**EXERCISE DIRECTIONS**
Give the listing again, word for word.

--------------------------------

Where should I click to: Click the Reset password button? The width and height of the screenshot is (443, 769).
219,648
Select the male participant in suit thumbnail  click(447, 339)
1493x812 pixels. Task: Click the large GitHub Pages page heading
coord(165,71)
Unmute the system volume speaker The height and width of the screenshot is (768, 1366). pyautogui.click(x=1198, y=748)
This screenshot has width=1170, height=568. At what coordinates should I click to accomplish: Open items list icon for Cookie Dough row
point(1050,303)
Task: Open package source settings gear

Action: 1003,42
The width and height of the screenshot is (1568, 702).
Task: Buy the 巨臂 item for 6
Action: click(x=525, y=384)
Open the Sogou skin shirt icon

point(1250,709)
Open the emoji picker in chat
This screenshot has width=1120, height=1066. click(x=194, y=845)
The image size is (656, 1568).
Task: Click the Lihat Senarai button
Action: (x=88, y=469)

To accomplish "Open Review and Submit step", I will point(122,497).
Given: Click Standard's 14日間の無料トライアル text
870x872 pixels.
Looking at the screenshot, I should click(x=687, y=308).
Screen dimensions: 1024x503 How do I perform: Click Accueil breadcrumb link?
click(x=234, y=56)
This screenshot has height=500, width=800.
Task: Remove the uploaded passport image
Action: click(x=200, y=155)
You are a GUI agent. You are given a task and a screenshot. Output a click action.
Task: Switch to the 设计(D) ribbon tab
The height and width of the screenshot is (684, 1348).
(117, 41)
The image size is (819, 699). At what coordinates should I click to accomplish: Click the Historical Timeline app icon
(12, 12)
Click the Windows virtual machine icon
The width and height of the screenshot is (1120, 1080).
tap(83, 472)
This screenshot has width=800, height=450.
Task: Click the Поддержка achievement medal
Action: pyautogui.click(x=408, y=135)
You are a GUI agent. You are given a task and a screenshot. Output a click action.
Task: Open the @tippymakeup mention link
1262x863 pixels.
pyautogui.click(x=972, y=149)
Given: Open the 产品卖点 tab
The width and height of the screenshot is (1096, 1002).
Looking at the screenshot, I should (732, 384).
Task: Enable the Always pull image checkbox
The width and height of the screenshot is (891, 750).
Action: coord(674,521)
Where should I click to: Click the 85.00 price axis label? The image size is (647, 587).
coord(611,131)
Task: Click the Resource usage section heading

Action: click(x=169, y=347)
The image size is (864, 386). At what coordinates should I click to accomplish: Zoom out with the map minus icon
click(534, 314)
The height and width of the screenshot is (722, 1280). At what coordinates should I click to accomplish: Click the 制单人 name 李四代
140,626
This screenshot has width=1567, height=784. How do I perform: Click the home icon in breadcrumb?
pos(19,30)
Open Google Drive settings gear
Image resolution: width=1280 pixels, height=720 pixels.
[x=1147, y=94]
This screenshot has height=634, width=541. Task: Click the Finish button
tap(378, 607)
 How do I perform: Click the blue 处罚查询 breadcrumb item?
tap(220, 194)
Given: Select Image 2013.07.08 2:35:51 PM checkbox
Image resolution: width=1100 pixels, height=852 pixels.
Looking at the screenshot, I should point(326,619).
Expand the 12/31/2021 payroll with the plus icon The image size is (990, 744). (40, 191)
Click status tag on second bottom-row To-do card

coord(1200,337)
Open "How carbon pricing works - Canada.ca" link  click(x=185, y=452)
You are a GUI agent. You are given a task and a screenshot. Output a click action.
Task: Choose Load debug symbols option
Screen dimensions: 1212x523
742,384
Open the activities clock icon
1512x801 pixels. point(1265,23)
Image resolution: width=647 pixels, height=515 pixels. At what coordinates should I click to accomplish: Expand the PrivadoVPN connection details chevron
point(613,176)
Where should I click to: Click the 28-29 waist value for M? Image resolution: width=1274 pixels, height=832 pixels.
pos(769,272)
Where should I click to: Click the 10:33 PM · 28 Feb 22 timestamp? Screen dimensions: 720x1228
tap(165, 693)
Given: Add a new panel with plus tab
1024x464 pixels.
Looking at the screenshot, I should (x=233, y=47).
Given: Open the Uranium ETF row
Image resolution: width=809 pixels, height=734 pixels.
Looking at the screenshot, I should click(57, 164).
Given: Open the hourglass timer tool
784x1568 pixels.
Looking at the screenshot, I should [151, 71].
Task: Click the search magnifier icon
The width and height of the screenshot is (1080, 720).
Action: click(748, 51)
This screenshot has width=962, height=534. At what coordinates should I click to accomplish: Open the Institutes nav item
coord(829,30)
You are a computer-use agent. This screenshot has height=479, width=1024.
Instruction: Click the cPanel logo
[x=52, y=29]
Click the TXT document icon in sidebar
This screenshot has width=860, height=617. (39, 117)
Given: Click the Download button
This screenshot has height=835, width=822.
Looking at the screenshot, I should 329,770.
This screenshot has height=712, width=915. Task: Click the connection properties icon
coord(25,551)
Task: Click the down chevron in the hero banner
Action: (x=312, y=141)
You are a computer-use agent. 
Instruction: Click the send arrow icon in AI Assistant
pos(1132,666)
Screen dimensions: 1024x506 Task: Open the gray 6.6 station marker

--------------------------------

**EXERCISE RESPONSE**
Where should I click to: Click the Reset password button? The width and height of the screenshot is (443, 769).
219,648
Select the male participant in suit thumbnail  click(447, 339)
1493x812 pixels. Task: Click the large GitHub Pages page heading
coord(165,71)
Unmute the system volume speaker The height and width of the screenshot is (768, 1366). pyautogui.click(x=1198, y=748)
This screenshot has width=1170, height=568. At what coordinates should I click to accomplish: Open items list icon for Cookie Dough row
point(1050,303)
Task: Open package source settings gear

Action: 1003,42
The width and height of the screenshot is (1568, 702).
Task: Buy the 巨臂 item for 6
Action: click(x=525, y=384)
Open the Sogou skin shirt icon

point(1250,709)
Open the emoji picker in chat
This screenshot has width=1120, height=1066. click(x=194, y=845)
The image size is (656, 1568).
Task: Click the Lihat Senarai button
Action: (x=88, y=469)

To accomplish "Open Review and Submit step", I will point(122,497).
Given: Click Standard's 14日間の無料トライアル text
870x872 pixels.
Looking at the screenshot, I should click(x=687, y=308).
Screen dimensions: 1024x503 How do I perform: Click Accueil breadcrumb link?
click(x=234, y=56)
This screenshot has height=500, width=800.
Task: Remove the uploaded passport image
Action: click(x=200, y=155)
You are a GUI agent. You are given a task and a screenshot. Output a click action.
Task: Switch to the 设计(D) ribbon tab
The height and width of the screenshot is (684, 1348).
(117, 41)
The image size is (819, 699). At what coordinates should I click to accomplish: Click the Historical Timeline app icon
(12, 12)
Click the Windows virtual machine icon
The width and height of the screenshot is (1120, 1080).
tap(83, 472)
This screenshot has width=800, height=450.
Task: Click the Поддержка achievement medal
Action: pyautogui.click(x=408, y=135)
You are a GUI agent. You are given a task and a screenshot. Output a click action.
Task: Open the @tippymakeup mention link
1262x863 pixels.
pyautogui.click(x=972, y=149)
Given: Open the 产品卖点 tab
The width and height of the screenshot is (1096, 1002).
Looking at the screenshot, I should (732, 384).
Task: Enable the Always pull image checkbox
The width and height of the screenshot is (891, 750).
Action: coord(674,521)
Where should I click to: Click the 85.00 price axis label? The image size is (647, 587).
coord(611,131)
Task: Click the Resource usage section heading

Action: click(x=169, y=347)
The image size is (864, 386). At what coordinates should I click to accomplish: Zoom out with the map minus icon
click(534, 314)
The height and width of the screenshot is (722, 1280). At what coordinates should I click to accomplish: Click the 制单人 name 李四代
140,626
This screenshot has width=1567, height=784. How do I perform: Click the home icon in breadcrumb?
pos(19,30)
Open Google Drive settings gear
Image resolution: width=1280 pixels, height=720 pixels.
[x=1147, y=94]
This screenshot has height=634, width=541. Task: Click the Finish button
tap(378, 607)
 How do I perform: Click the blue 处罚查询 breadcrumb item?
tap(220, 194)
Given: Select Image 2013.07.08 2:35:51 PM checkbox
Image resolution: width=1100 pixels, height=852 pixels.
Looking at the screenshot, I should point(326,619).
Expand the 12/31/2021 payroll with the plus icon The image size is (990, 744). (40, 191)
Click status tag on second bottom-row To-do card

coord(1200,337)
Open "How carbon pricing works - Canada.ca" link  click(x=185, y=452)
You are a GUI agent. You are given a task and a screenshot. Output a click action.
Task: Choose Load debug symbols option
Screen dimensions: 1212x523
742,384
Open the activities clock icon
1512x801 pixels. point(1265,23)
Image resolution: width=647 pixels, height=515 pixels. At what coordinates should I click to accomplish: Expand the PrivadoVPN connection details chevron
point(613,176)
Where should I click to: Click the 28-29 waist value for M? Image resolution: width=1274 pixels, height=832 pixels.
pos(769,272)
Where should I click to: Click the 10:33 PM · 28 Feb 22 timestamp? Screen dimensions: 720x1228
tap(165, 693)
Given: Add a new panel with plus tab
1024x464 pixels.
Looking at the screenshot, I should (x=233, y=47).
Given: Open the Uranium ETF row
Image resolution: width=809 pixels, height=734 pixels.
Looking at the screenshot, I should click(57, 164).
Given: Open the hourglass timer tool
784x1568 pixels.
Looking at the screenshot, I should [151, 71].
Task: Click the search magnifier icon
The width and height of the screenshot is (1080, 720).
Action: click(748, 51)
This screenshot has width=962, height=534. At what coordinates should I click to accomplish: Open the Institutes nav item
coord(829,30)
You are a computer-use agent. This screenshot has height=479, width=1024.
Instruction: Click the cPanel logo
[x=52, y=29]
Click the TXT document icon in sidebar
This screenshot has width=860, height=617. (39, 117)
Given: Click the Download button
This screenshot has height=835, width=822.
Looking at the screenshot, I should 329,770.
This screenshot has height=712, width=915. Task: Click the connection properties icon
coord(25,551)
Task: Click the down chevron in the hero banner
Action: (x=312, y=141)
You are a computer-use agent. 
Instruction: Click the send arrow icon in AI Assistant
pos(1132,666)
Screen dimensions: 1024x506 Task: Open the gray 6.6 station marker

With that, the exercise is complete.